-- About this task --
When the line with "Chiffres clés (305, 524)" comes up, set it down and every later line to the end of the data, exactly and without pictures.

-- Data in this exercise --
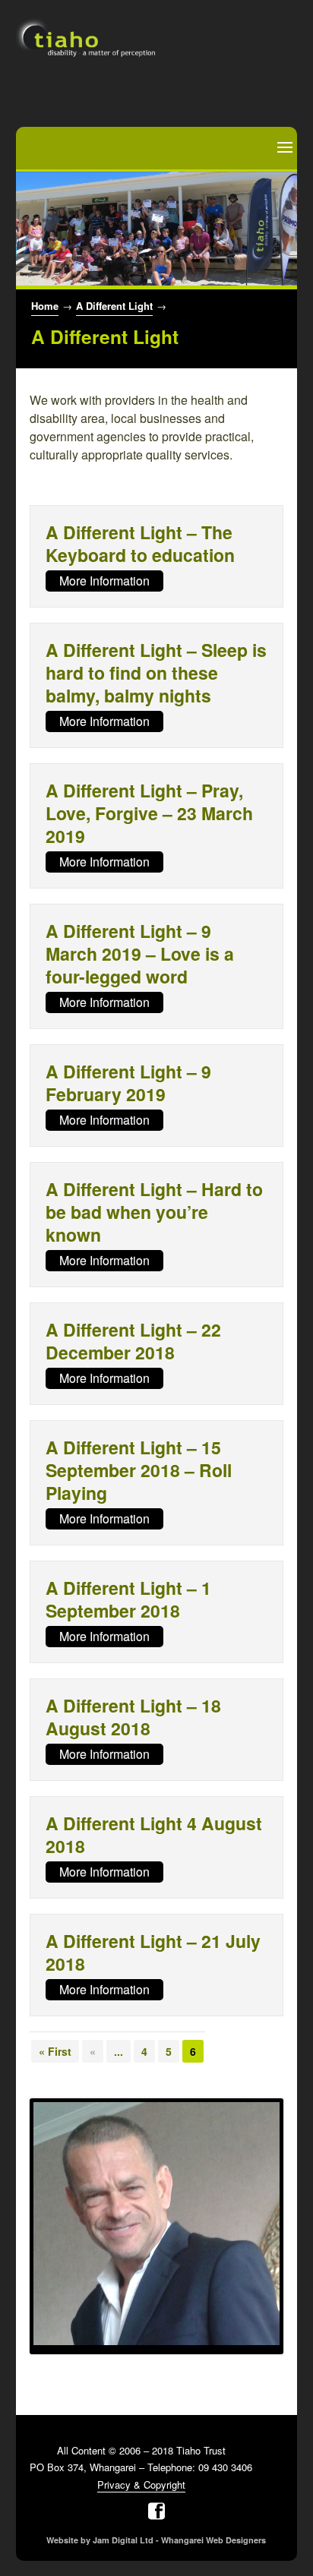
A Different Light (114, 305)
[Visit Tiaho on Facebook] (156, 2511)
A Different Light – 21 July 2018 (153, 1952)
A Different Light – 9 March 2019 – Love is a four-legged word (140, 953)
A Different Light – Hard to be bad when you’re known (154, 1211)
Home (44, 305)
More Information (104, 580)
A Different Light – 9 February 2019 (128, 1082)
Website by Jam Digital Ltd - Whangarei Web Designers (156, 2540)
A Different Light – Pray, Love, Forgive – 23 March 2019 (149, 813)
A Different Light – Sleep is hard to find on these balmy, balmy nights (156, 672)
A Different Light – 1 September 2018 (128, 1599)
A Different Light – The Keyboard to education (140, 543)
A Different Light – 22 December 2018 (133, 1341)
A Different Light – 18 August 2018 (133, 1717)
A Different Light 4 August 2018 (154, 1834)
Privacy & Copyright (141, 2484)
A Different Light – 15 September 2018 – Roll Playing (139, 1470)
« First (55, 2051)
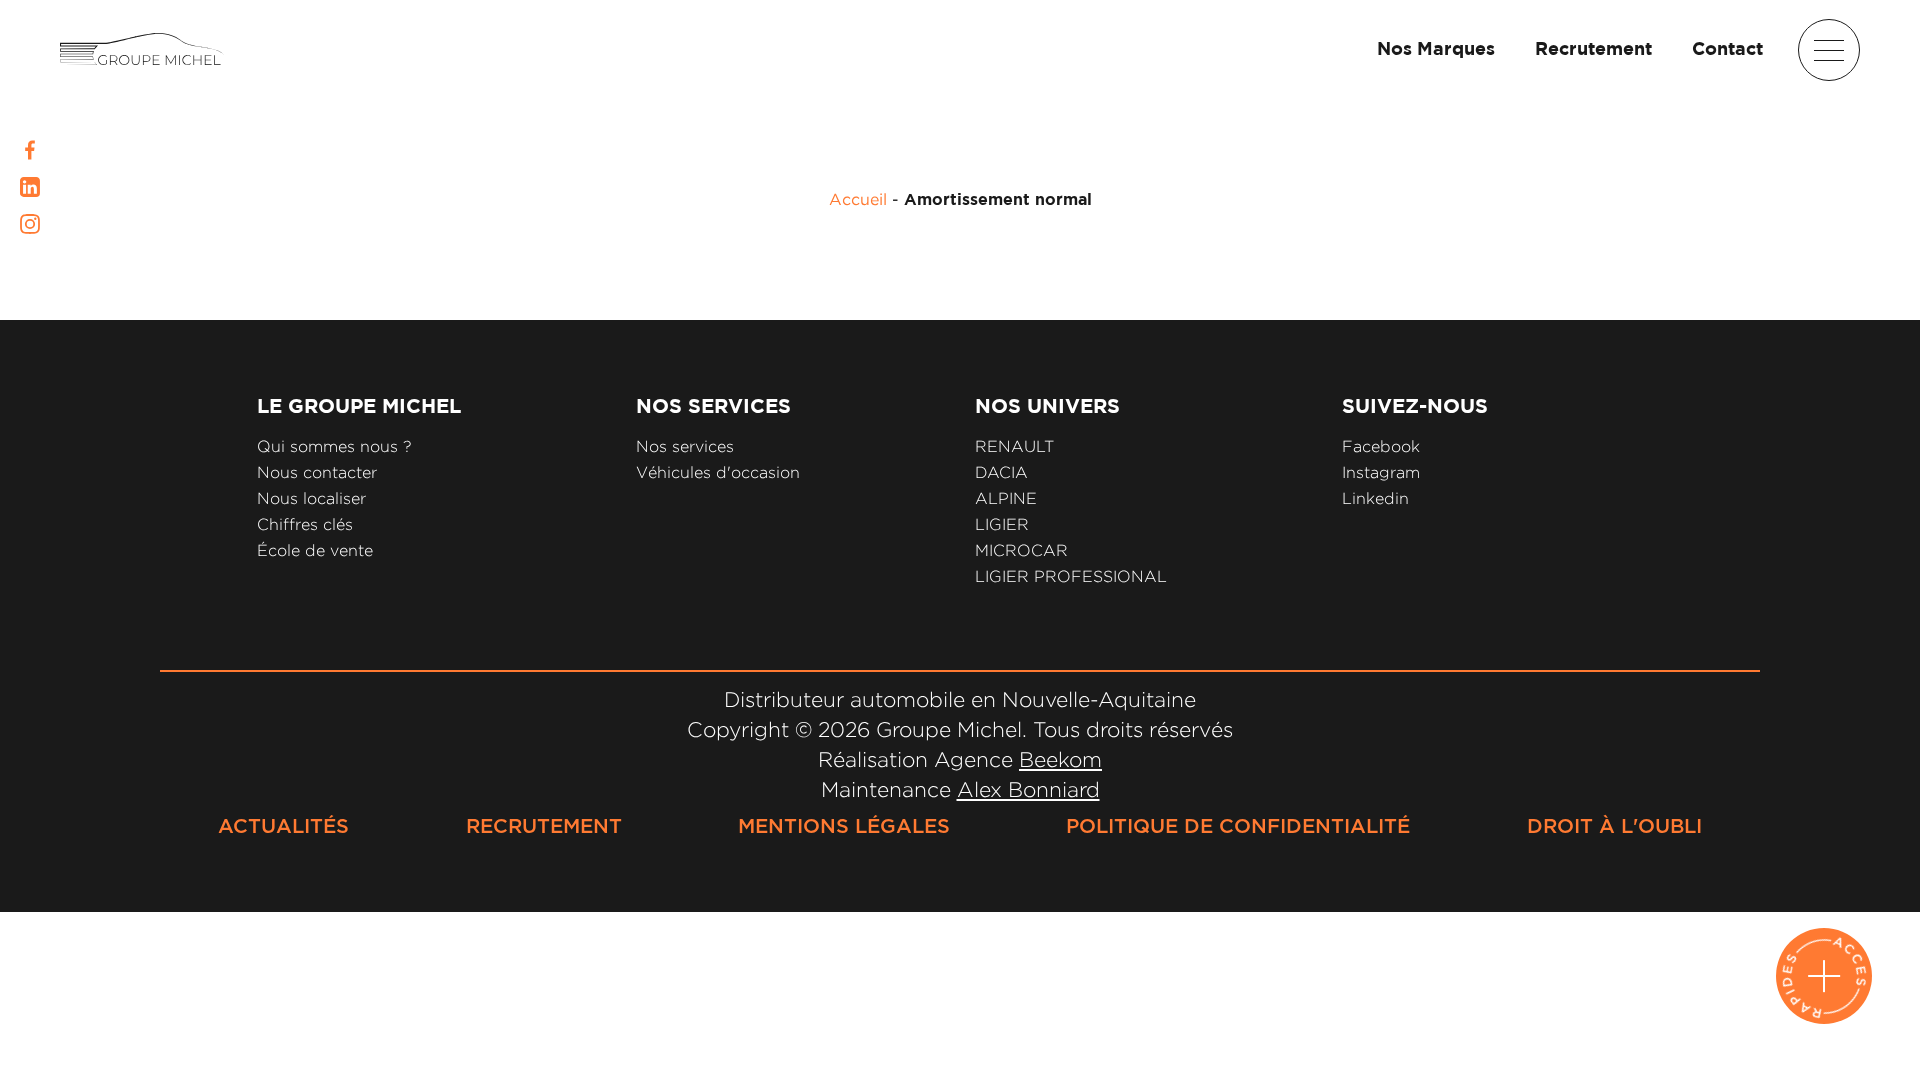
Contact (1727, 50)
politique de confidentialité (1238, 827)
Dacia (1001, 472)
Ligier (1002, 524)
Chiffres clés (305, 524)
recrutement (544, 827)
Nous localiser (311, 498)
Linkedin (1375, 498)
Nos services (685, 446)
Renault (1014, 446)
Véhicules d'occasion (718, 472)
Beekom (1060, 759)
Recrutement (1593, 50)
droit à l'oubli (1614, 827)
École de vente (315, 550)
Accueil (858, 199)
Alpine (1006, 498)
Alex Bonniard (1028, 789)
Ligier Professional (1071, 576)
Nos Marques (1436, 50)
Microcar (1021, 550)
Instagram (1381, 472)
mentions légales (844, 827)
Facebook (1381, 446)
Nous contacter (317, 472)
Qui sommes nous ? (334, 446)
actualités (283, 827)
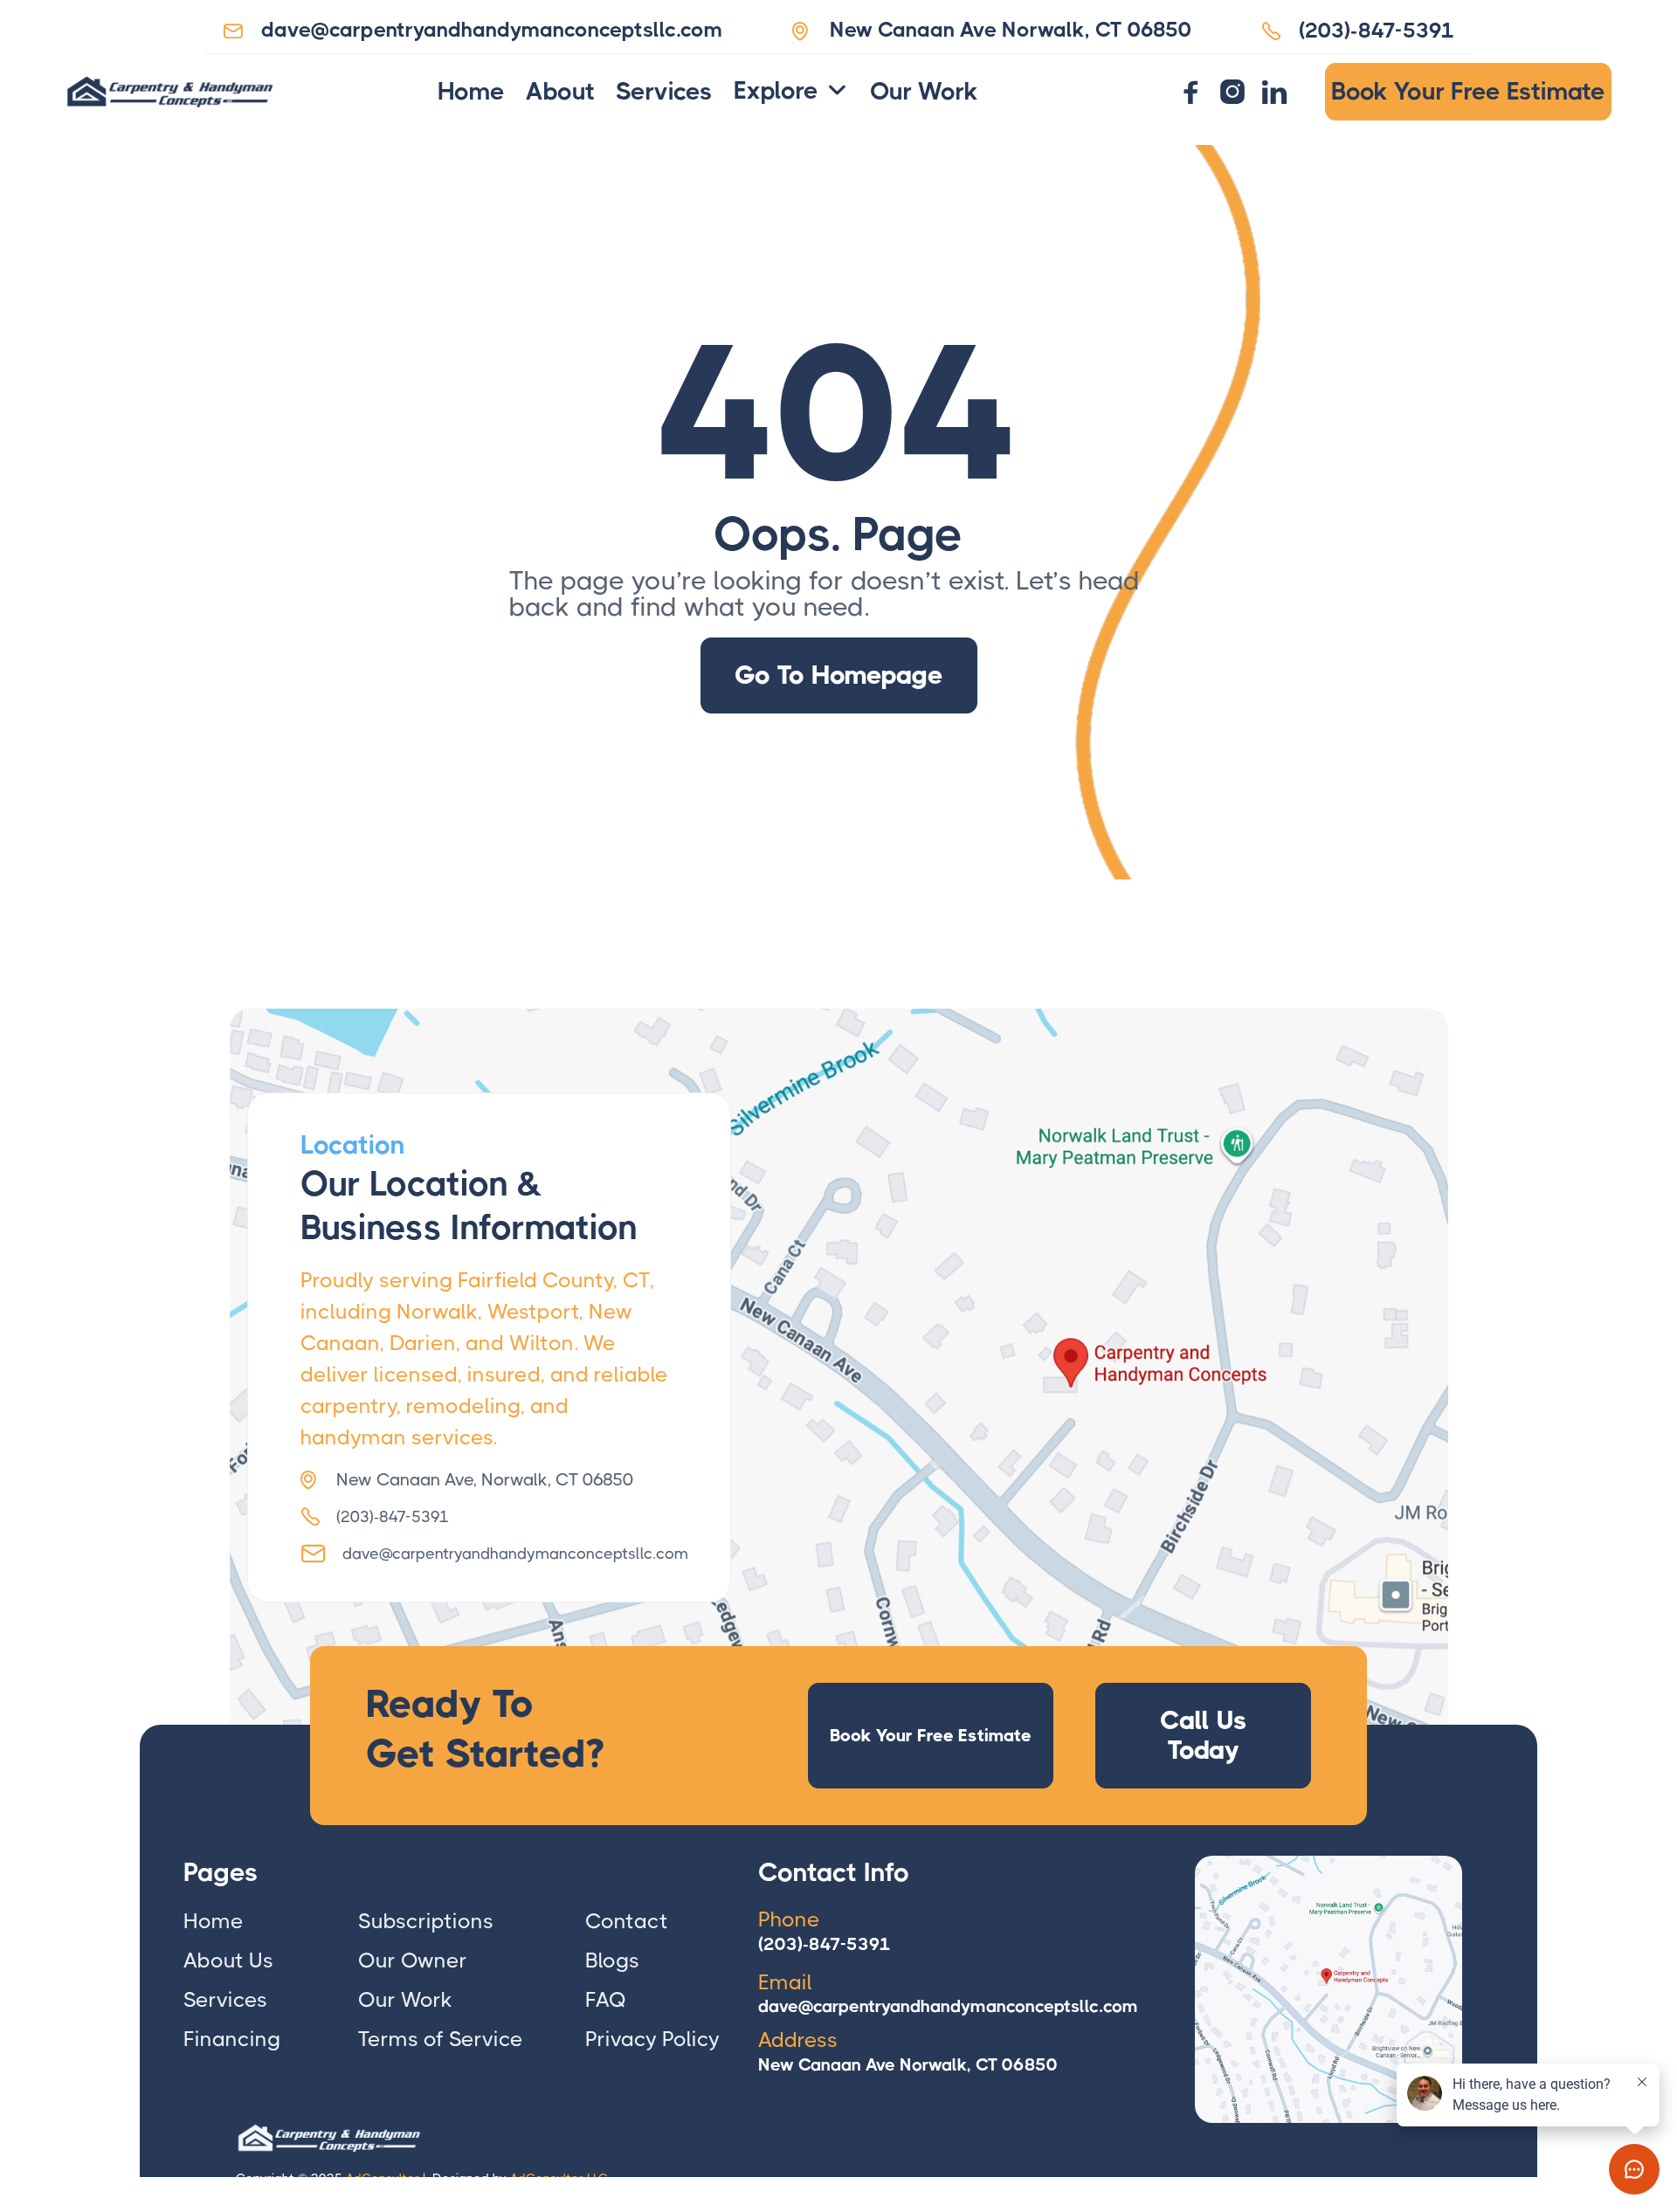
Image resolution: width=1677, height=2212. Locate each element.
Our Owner (412, 1960)
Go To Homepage (839, 675)
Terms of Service (440, 2039)
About (560, 92)
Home (471, 92)
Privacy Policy (652, 2039)
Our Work (924, 92)
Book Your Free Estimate (1468, 91)
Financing (231, 2039)
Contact (626, 1921)
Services (664, 92)
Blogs (612, 1960)
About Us (228, 1960)
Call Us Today (1203, 1735)
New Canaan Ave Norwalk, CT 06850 (908, 2065)
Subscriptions (425, 1921)
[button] (791, 92)
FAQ (605, 2000)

-- Answer space --
Chiffres clés (305, 524)
recrutement (544, 827)
Nous localiser (311, 498)
Linkedin (1375, 498)
Nos services (685, 446)
Renault (1014, 446)
Véhicules d'occasion (718, 472)
Beekom (1060, 759)
Recrutement (1593, 50)
droit à l'oubli (1614, 827)
École de vente (315, 550)
Accueil (858, 199)
Alpine (1006, 498)
Alex Bonniard (1028, 789)
Ligier Professional (1071, 576)
Nos Marques (1436, 50)
Microcar (1021, 550)
Instagram (1381, 472)
mentions légales (844, 827)
Facebook (1381, 446)
Nous contacter (317, 472)
Qui sommes nous ? (334, 446)
actualités (283, 827)
Image resolution: width=1677, height=2212. Locate each element.
Our Owner (412, 1960)
Go To Homepage (839, 675)
Terms of Service (440, 2039)
About (560, 92)
Home (471, 92)
Privacy Policy (652, 2039)
Our Work (924, 92)
Book Your Free Estimate (1468, 91)
Financing (231, 2039)
Contact (626, 1921)
Services (664, 92)
Blogs (612, 1960)
About Us (228, 1960)
Call Us Today (1203, 1735)
New Canaan Ave Norwalk, CT 06850 (908, 2065)
Subscriptions (425, 1921)
[button] (791, 92)
FAQ (605, 2000)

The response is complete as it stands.